Input records START

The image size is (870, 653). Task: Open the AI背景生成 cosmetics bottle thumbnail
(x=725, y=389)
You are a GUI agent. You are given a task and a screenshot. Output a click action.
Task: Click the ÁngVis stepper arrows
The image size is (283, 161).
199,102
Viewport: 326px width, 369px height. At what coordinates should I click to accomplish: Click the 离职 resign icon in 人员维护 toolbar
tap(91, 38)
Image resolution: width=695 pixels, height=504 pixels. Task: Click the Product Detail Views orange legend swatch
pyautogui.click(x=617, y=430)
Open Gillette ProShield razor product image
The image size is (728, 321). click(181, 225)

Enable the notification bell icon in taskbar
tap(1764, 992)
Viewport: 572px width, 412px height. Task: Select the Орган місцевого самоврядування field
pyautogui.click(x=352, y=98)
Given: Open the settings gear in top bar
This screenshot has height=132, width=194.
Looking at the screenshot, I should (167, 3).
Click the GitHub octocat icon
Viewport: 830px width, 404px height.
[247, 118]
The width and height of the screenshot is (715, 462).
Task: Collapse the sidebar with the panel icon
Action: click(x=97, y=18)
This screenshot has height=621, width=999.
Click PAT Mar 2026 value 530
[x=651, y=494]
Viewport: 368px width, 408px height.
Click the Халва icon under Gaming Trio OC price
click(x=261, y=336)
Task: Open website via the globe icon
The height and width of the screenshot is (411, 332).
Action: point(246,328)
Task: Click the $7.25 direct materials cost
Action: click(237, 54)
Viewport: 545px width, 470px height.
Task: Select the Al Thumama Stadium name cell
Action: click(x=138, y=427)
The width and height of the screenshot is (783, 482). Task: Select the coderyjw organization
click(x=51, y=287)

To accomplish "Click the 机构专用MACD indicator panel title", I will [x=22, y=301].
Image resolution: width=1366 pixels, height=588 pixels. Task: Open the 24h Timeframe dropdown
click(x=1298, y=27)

Input records END

[Aim of the exercise]: Every record above must be duplicated exactly.

[Your response]:
The image size is (870, 653). Task: Open the AI背景生成 cosmetics bottle thumbnail
(x=725, y=389)
You are a GUI agent. You are given a task and a screenshot. Output a click action.
Task: Click the ÁngVis stepper arrows
The image size is (283, 161).
199,102
Viewport: 326px width, 369px height. At what coordinates should I click to accomplish: Click the 离职 resign icon in 人员维护 toolbar
tap(91, 38)
Image resolution: width=695 pixels, height=504 pixels. Task: Click the Product Detail Views orange legend swatch
pyautogui.click(x=617, y=430)
Open Gillette ProShield razor product image
The image size is (728, 321). click(181, 225)

Enable the notification bell icon in taskbar
tap(1764, 992)
Viewport: 572px width, 412px height. Task: Select the Орган місцевого самоврядування field
pyautogui.click(x=352, y=98)
Given: Open the settings gear in top bar
This screenshot has height=132, width=194.
Looking at the screenshot, I should (167, 3).
Click the GitHub octocat icon
Viewport: 830px width, 404px height.
[247, 118]
The width and height of the screenshot is (715, 462).
Task: Collapse the sidebar with the panel icon
Action: click(x=97, y=18)
This screenshot has height=621, width=999.
Click PAT Mar 2026 value 530
[x=651, y=494]
Viewport: 368px width, 408px height.
Click the Халва icon under Gaming Trio OC price
click(x=261, y=336)
Task: Open website via the globe icon
The height and width of the screenshot is (411, 332).
Action: point(246,328)
Task: Click the $7.25 direct materials cost
Action: click(237, 54)
Viewport: 545px width, 470px height.
Task: Select the Al Thumama Stadium name cell
Action: click(x=138, y=427)
The width and height of the screenshot is (783, 482). Task: Select the coderyjw organization
click(x=51, y=287)

To accomplish "Click the 机构专用MACD indicator panel title", I will [x=22, y=301].
Image resolution: width=1366 pixels, height=588 pixels. Task: Open the 24h Timeframe dropdown
click(x=1298, y=27)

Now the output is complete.